RECORD EXTRACTS section start

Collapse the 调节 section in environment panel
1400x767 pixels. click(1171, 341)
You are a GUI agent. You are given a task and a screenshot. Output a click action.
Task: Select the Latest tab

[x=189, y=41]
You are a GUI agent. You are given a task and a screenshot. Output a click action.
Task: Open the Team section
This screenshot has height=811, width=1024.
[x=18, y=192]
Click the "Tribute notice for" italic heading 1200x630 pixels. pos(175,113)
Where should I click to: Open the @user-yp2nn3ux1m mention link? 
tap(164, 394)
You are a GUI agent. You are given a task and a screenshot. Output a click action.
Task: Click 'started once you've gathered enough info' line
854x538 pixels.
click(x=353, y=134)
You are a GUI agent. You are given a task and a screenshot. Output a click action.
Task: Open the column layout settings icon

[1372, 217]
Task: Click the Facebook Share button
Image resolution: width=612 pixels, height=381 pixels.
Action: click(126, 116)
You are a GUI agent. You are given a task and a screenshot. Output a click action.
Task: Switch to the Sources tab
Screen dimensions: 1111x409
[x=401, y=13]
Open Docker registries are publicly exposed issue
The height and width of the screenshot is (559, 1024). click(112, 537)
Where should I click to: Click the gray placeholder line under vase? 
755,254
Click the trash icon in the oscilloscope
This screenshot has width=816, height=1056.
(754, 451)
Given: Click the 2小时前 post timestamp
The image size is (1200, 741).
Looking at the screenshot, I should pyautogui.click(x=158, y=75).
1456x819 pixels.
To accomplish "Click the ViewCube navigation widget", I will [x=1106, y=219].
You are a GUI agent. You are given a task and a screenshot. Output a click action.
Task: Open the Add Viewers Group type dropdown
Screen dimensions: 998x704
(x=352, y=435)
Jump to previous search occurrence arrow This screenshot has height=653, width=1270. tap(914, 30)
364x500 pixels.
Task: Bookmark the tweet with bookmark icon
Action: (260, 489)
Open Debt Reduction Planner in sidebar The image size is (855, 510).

RECORD EXTRACTS section end

PROMPT: Repeat every entry exactly, please.

OUTPUT OF THE EXERCISE:
Collapse the 调节 section in environment panel
1400x767 pixels. click(1171, 341)
You are a GUI agent. You are given a task and a screenshot. Output a click action.
Task: Select the Latest tab

[x=189, y=41]
You are a GUI agent. You are given a task and a screenshot. Output a click action.
Task: Open the Team section
This screenshot has height=811, width=1024.
[x=18, y=192]
Click the "Tribute notice for" italic heading 1200x630 pixels. pos(175,113)
Where should I click to: Open the @user-yp2nn3ux1m mention link? 
tap(164, 394)
You are a GUI agent. You are given a task and a screenshot. Output a click action.
Task: Click 'started once you've gathered enough info' line
854x538 pixels.
click(x=353, y=134)
You are a GUI agent. You are given a task and a screenshot. Output a click action.
Task: Open the column layout settings icon

[1372, 217]
Task: Click the Facebook Share button
Image resolution: width=612 pixels, height=381 pixels.
Action: click(126, 116)
You are a GUI agent. You are given a task and a screenshot. Output a click action.
Task: Switch to the Sources tab
Screen dimensions: 1111x409
[x=401, y=13]
Open Docker registries are publicly exposed issue
The height and width of the screenshot is (559, 1024). click(112, 537)
Where should I click to: Click the gray placeholder line under vase? 
755,254
Click the trash icon in the oscilloscope
This screenshot has width=816, height=1056.
(754, 451)
Given: Click the 2小时前 post timestamp
The image size is (1200, 741).
Looking at the screenshot, I should pyautogui.click(x=158, y=75).
1456x819 pixels.
To accomplish "Click the ViewCube navigation widget", I will [x=1106, y=219].
You are a GUI agent. You are given a task and a screenshot. Output a click action.
Task: Open the Add Viewers Group type dropdown
Screen dimensions: 998x704
(x=352, y=435)
Jump to previous search occurrence arrow This screenshot has height=653, width=1270. tap(914, 30)
364x500 pixels.
Task: Bookmark the tweet with bookmark icon
Action: (260, 489)
Open Debt Reduction Planner in sidebar The image size is (855, 510).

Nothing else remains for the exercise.